▸ PROBLEM: An image-free, exact copy of the records below is required.

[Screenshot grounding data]

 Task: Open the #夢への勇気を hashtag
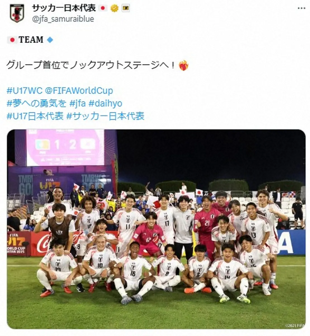(36, 103)
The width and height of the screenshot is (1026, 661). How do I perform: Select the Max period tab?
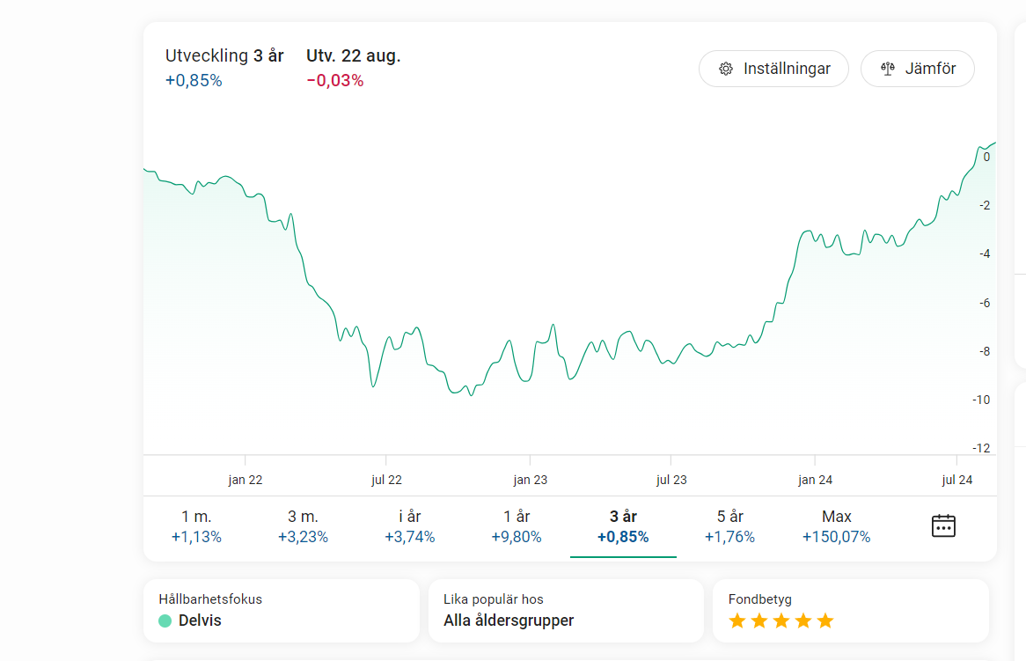pos(836,526)
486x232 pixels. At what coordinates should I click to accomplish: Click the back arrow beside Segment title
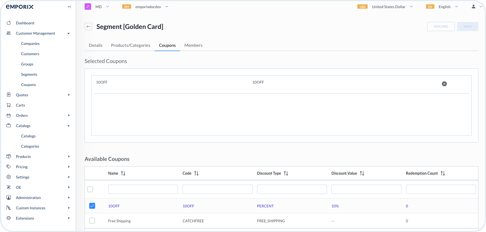(88, 26)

▸ WRITTEN ANSWER:
 Task: Open the #夢への勇気を hashtag
(36, 103)
The width and height of the screenshot is (1026, 661). How do I perform: Select the Max period tab?
pos(836,526)
486x232 pixels. At what coordinates should I click to accomplish: Click the back arrow beside Segment title
(88, 26)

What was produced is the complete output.